Was halten Sie von den Plänen der Regierung, eine Mindestrente von 3.410 Kronen einzuführen?

Pernes: Der Vorschlag der Regierung löst überhaupt nichts. Die niedrigsten Renten belaufen sich derzeit auf 3.170 Kronen pro Monat. Eine Erhöhung auf 3.410 Kronen kann dieses Problem nicht beheben. Wir haben im vergangenen Jahr einen Entwurf ausgearbeitet, der eine Mindestrente von 8.300 Kronen vorsieht. Diesen Betrag brauchen ältere Menschen, um ihren Grundbedarf zu decken. In Tschechien gibt es 180.000 Senioren, die momentan nicht auf diese Summe kommen. Ihnen werden wir helfen und unseren Vorschlag durchsetzen.

Kann sich überhaupt jemand auf den Ruhestand freuen?

Pernes: Relativ gut geht es im Alter den Senioren, die arbeiten. Das sind etwa 150.000 Menschen.

Aber das ist doch nicht der Sinn der Rente?

Pernes: Die Senioren gehen aus verschiedenen Gründen einer Beschäftigung nach. Etwa ein Drittel sind Hochschulprofessoren, Wissenschaftler, Firmeneigentümer, Schauspieler. Sie arbeiten, weil sie es wollen. Auch ich gehöre zu dieser Gruppe. Die anderen zwei Drittel brauchen einen Job, damit sie ihre Miete bezahlen können. Sie sind in der Regel als Putzfrauen oder Pförtner beschäftigt oder sitzen im Museum an der Kasse. Das sind Seniorenarbeitsplätze – schlecht bezahlte Stellen, die oft mit Teilzeitkräften besetzt werden und für die man aufgrund dieser Bedingungen keine jüngeren Angestellten findet. Die Rentner nehmen also niemandem den Job weg.

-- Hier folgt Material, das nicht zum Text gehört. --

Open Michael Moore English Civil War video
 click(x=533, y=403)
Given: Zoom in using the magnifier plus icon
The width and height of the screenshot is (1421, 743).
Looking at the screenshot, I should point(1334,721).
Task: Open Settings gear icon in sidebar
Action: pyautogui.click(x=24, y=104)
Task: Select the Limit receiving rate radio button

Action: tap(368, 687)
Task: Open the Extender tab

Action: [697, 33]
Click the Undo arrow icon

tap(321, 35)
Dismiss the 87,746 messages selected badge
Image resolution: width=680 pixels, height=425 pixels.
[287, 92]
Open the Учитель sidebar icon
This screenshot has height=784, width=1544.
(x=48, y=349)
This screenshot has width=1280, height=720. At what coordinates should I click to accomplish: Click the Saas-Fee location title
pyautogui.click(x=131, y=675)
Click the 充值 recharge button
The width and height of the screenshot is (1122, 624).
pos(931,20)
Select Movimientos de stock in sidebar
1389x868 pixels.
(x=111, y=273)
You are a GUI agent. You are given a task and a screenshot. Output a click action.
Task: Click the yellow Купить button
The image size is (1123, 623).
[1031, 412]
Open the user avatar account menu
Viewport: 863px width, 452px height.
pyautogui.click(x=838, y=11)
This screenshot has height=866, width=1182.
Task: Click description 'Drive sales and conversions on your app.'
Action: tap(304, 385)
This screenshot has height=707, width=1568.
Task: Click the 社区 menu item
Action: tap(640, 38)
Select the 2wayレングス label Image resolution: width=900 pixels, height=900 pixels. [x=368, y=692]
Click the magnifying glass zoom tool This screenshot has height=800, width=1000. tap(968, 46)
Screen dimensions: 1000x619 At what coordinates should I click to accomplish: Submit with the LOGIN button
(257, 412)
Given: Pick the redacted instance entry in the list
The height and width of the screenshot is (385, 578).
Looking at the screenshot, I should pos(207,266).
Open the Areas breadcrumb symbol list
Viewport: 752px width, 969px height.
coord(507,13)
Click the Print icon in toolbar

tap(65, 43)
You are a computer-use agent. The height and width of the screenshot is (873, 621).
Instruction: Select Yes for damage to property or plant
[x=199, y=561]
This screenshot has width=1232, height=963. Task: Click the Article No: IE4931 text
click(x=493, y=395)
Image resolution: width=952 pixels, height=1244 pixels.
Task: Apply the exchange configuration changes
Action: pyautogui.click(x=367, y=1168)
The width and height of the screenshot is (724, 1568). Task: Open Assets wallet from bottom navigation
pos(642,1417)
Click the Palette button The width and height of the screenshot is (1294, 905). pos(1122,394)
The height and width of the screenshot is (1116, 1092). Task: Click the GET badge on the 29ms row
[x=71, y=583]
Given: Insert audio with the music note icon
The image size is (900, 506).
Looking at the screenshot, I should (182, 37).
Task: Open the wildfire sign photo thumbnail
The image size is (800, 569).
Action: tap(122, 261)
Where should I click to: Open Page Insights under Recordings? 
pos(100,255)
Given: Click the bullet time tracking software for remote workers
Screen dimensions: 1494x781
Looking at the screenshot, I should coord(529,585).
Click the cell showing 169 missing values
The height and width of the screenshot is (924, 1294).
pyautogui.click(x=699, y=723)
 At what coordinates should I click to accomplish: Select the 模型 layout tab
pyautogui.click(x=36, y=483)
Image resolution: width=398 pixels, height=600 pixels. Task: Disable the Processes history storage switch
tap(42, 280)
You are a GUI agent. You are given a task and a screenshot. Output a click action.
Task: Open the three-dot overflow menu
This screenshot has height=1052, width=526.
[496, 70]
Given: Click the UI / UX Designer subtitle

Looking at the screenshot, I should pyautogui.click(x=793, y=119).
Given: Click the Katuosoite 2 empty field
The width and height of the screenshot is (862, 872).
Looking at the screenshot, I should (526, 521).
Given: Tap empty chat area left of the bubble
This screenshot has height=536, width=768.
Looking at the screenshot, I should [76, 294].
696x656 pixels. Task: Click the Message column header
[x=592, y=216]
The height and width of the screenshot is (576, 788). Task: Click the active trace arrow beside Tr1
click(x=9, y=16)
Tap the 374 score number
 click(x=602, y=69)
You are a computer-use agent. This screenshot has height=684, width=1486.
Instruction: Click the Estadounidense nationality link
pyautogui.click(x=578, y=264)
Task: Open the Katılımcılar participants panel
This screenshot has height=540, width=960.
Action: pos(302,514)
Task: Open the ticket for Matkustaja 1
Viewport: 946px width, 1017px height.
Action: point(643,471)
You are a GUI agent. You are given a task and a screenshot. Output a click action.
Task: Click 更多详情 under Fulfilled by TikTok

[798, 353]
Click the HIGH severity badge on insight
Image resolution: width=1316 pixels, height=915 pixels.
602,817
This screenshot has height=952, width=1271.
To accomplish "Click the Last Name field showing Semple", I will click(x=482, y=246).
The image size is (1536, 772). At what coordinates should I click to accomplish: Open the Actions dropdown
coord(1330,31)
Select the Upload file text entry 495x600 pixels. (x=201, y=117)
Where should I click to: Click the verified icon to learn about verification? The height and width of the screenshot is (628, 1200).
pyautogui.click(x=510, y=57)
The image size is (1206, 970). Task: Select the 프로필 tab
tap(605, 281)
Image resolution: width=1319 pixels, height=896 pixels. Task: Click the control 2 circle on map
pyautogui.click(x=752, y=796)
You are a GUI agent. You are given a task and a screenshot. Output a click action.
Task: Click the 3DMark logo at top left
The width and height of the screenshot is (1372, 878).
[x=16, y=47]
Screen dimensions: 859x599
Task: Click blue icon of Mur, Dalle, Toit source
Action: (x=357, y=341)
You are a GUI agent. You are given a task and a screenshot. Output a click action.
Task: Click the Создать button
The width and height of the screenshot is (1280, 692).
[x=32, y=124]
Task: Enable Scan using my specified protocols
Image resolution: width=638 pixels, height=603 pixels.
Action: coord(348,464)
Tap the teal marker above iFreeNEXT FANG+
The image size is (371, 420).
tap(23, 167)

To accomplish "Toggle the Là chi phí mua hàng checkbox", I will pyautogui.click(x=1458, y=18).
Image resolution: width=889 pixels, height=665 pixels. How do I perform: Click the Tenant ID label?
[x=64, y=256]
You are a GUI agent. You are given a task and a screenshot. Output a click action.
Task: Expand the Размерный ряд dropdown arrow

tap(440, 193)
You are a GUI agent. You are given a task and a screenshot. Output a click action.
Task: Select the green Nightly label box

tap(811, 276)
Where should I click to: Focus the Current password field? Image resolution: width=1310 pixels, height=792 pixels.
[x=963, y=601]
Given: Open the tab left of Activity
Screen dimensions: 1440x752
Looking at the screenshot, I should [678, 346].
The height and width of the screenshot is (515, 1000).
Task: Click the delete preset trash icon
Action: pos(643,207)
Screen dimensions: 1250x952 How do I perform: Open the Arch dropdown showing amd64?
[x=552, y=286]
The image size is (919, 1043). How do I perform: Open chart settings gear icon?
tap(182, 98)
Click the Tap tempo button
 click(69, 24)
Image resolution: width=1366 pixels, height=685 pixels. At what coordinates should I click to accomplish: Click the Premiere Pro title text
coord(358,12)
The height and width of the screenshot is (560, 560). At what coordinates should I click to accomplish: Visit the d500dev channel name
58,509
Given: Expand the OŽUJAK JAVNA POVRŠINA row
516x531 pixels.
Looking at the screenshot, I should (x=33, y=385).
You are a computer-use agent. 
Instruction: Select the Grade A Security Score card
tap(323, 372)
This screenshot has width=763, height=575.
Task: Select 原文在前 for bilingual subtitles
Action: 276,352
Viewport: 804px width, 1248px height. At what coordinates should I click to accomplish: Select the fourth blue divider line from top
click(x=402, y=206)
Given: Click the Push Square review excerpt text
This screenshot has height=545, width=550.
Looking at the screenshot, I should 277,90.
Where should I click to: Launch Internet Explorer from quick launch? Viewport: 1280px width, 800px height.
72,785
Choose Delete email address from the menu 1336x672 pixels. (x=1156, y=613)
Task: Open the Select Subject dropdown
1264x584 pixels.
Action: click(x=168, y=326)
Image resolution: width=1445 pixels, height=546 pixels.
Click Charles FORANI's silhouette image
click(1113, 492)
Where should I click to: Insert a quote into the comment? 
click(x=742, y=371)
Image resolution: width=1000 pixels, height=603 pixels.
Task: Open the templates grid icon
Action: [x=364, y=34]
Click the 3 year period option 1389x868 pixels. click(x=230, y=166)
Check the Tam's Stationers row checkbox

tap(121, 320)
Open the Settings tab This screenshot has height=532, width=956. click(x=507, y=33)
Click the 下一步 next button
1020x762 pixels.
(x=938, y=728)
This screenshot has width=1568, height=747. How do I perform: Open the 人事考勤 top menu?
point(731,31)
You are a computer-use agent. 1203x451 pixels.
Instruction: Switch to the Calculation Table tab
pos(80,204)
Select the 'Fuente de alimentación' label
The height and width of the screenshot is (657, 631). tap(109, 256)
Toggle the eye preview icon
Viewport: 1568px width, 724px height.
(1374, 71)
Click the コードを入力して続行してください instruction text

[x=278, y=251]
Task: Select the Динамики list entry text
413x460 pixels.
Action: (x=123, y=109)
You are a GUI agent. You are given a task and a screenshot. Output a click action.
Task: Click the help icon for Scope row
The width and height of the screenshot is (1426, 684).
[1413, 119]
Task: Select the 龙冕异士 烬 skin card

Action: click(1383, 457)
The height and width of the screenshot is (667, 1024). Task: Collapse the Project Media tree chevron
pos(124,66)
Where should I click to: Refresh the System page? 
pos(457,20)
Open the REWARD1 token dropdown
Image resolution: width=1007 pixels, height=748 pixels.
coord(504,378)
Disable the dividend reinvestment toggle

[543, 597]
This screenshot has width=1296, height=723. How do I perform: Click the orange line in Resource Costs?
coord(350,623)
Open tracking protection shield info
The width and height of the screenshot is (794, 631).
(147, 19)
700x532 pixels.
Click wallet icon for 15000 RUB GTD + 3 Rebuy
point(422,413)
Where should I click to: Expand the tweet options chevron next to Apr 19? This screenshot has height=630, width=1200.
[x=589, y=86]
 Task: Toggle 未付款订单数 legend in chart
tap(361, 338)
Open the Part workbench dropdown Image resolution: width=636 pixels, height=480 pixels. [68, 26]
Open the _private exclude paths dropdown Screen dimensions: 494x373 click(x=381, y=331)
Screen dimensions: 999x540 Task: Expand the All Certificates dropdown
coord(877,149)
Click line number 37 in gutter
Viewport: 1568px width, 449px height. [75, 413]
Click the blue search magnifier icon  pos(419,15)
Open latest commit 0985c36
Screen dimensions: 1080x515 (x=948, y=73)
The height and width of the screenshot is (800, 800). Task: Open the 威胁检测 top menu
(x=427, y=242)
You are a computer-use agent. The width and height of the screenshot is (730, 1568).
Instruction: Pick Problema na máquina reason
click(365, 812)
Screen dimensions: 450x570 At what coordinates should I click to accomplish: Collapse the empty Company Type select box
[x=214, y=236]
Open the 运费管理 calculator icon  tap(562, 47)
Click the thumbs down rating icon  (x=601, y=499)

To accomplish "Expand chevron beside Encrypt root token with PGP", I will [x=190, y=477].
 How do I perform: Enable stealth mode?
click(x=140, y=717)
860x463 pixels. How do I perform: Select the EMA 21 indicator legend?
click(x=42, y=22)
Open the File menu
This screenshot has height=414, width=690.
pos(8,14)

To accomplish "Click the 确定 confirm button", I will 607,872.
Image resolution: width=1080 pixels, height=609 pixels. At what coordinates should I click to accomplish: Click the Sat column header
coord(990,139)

Jemand, der sein Leben lang gearbeitet hat, muss im Alter etwas dazuverdienen. Gerecht ist das nicht.

Pernes: Natürlich ist das nicht in Ordnung. Unsere Politiker sagen, das liegt daran, dass die Wirtschaftsleistung unseres Landes nicht so hoch ist wie zum Beispiel in Deutschland. Ich meine aber, dass sich die Gesellschaft in Deutschland ihren Senioren gegenüber einfach besser verhält als in Tschechien. Zum Beispiel geben wir einen geringeren Teil des Bruttoinlandsprodukts für Renten aus als Deutschland.

Warum begehren die tschechischen Rentner nicht dagegen auf?

Pernes: Wir sind schon einmal auf die Straße gegangen. Im Mai 2013 haben in Prag 8.000 Senioren demonstriert, als die Regierung von Petr Nečas massive Einschnitte plante. Ich glaube, es ist eine große Schande für den Staat, für die Politik und die Gesellschaft, wenn Senioren auf die Straße gehen müssen. Die junge Generation muss sich um die Alten kümmern.